As those of you who have visited this blog before know, the Keystone XL pipeline is a regular topic of commentary here (in fact, it was the subject of my 3rd ever post). Yet, I increasingly liken advances in the plot line over this project to the minor advances that seem to come to television soap operas like the Young and the Restless. Now, I have to be pretty hard up to watch the Young and the Restless, but on those rare occasions that I manage to flip past it, neither the characters or the plot seem to have changed much, even over the course of a couple of years. Every once in a while, I spy a supermarket tabloid headline that says something about a major plot shift in Y&R, but not really. Stop paying your cable bill for 6 months, then tune in again, and you'll quickly pick up the story.

Sadly, the same could be said of the Keystone XL pipeline mess. Once in a while, I see a headline that suggests progress on getting Keystone closer to being built. But, not really. A few weeks ago, a Nebraska Supreme Court decision was supposed to have broken a log-jam. Apparently not. Monday's U.S. Senate vote on a new Keystone XL measure was yet another over-hyped event that promised to do the same. U.S. Congressional midterms last fall were supposed to change everything. An historic Republican majority in the House and a new GOP majority in the Senate were supposed to generally make the last two years of the Obama's presidency miserable, and perhaps alter the dynamics of this long-delayed project. That new political landscape was to have included an early legislative shot across the White House bow in the form of Keystone XL legislation.


Nope. Monday's Senate measure failed. Hopes of advancing the plot were foiled again. Cue melodramatic music. Cue over-acted, suspenseful gazes, and overheated rhetoric all designed to foreshadow future plot advances. Roll the credits!!! Hmmm. That's strange. This episode seems a lot like the one I saw six months ago.

Meanwhile, blogs like this offer comparisons with television soap operas, newspapers cite academic research on personality as a way to interpret voting behavior on Keystone, and think-tankers look for parallels in the awkwardness President Nixon's 1970 meeting with Elvis. It's all becoming a little absurd. Even as the rout in energy prices continues, undercutting the short-run economic necessity of Keystone XL, the basic political dilemma remains the same; no payoff structure has been put on the President's desk that would motivate him to approve the project.
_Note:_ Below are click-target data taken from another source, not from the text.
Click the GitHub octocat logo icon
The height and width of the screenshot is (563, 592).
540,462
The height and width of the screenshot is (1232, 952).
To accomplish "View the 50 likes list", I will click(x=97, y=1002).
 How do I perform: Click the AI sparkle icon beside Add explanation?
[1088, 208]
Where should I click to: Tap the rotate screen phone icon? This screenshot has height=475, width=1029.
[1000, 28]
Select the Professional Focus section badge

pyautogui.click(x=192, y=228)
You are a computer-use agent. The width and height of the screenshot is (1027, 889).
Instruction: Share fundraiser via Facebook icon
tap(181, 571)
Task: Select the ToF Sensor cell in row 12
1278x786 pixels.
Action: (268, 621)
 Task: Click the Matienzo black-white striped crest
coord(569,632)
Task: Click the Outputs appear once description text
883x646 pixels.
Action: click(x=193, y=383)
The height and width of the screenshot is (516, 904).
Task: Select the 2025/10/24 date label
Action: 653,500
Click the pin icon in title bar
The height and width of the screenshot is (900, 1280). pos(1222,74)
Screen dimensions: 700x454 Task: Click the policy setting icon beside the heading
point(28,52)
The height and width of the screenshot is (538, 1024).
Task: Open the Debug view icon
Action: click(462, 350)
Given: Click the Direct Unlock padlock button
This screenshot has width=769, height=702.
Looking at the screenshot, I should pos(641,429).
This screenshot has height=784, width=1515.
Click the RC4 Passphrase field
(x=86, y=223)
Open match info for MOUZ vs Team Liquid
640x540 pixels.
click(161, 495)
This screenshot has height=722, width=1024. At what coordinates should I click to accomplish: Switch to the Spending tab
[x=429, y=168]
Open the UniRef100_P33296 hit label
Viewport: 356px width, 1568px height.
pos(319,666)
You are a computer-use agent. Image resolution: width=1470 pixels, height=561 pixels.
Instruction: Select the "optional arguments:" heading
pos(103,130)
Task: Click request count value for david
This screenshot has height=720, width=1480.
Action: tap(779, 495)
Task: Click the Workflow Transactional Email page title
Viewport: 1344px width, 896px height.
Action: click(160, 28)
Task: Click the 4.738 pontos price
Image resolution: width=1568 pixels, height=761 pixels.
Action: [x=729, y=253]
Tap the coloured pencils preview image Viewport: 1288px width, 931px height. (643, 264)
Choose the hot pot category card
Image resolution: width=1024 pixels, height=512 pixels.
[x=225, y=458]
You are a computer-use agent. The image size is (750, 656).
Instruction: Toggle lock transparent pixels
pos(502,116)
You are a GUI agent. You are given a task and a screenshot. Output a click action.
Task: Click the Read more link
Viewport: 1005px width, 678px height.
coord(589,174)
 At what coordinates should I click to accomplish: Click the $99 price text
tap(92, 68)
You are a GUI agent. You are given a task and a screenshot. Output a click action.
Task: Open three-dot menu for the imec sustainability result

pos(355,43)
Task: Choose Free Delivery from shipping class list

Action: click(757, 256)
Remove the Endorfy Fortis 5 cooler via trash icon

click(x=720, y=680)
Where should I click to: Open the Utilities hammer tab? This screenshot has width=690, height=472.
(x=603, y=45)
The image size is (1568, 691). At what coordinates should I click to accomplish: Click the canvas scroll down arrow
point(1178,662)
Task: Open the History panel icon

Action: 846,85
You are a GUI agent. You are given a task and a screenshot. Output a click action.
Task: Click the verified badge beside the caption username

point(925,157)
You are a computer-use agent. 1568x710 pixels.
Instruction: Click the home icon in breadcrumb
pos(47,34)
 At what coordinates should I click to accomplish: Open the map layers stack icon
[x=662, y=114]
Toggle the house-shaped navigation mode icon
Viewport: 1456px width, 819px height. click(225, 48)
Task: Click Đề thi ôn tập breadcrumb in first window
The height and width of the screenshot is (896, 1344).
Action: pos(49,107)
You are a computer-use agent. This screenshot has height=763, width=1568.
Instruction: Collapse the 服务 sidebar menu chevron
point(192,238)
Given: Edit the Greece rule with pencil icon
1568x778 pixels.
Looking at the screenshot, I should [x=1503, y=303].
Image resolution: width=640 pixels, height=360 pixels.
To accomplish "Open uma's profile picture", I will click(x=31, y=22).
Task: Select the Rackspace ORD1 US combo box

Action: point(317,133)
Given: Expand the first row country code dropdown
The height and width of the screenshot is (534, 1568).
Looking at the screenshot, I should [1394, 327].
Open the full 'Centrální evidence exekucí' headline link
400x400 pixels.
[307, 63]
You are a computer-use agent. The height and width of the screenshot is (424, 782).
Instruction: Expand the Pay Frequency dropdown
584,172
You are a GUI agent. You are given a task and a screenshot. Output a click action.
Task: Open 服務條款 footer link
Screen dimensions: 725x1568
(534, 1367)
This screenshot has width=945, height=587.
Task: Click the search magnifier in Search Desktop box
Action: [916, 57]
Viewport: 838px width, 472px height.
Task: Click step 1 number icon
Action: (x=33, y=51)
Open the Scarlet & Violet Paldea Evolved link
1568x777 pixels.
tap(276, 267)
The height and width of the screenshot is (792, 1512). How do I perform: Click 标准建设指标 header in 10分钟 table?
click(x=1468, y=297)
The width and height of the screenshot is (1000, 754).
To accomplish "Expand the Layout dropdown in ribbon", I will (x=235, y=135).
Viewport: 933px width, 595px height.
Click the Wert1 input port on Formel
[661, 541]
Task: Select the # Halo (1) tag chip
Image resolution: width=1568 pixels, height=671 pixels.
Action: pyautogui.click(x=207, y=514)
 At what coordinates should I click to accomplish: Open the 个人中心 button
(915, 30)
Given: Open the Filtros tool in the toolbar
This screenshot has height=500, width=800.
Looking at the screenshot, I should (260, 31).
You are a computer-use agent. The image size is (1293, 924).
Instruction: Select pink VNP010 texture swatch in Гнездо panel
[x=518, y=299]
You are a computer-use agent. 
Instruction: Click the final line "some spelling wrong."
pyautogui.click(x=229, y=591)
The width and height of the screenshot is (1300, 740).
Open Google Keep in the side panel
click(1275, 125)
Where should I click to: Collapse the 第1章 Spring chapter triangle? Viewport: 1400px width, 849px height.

I won't repeat what I have already written on this subject, but I will repeat my prediction that Keystone XL will still be un-built when the next president assumes office in January 2017.

For anyone who watched Obama's penultimate State of the Union Address on January 20, such a prediction isn't especially bold. For a lame-duck president whose party got its butt kicked in November, Obama was remarkably combative, self-assured, and hardly struck the kind of conciliatory posture one might have expected. Instead, Obama seems poised to continue on a path of unilateral (if at times confused) executive branch action on a range of issues while daring the GOP to stop him. Indeed, perhaps the only element of this plot to advance in recent months has been Obama's explicit (rather than implicit) willingness to break out his veto pen on any measure containing Keystone XL. Meanwhile, what should have been a simple vote on Keystone XL in the Senate has been turned into an embarrassing first defeat for the GOP in the 114th Congress.

Hence, much like the slow plot lines of day-time soap operas, the Keystone XL melodrama remains stuck where it's been for a very long time. Tune in again in six months, and my bet is we'll still be looking for screen writers to advance the script. Keystone has indeed become a melodrama, but the latest failed plot twist in the U.S. Senate has also inched it a little closer to comic farce.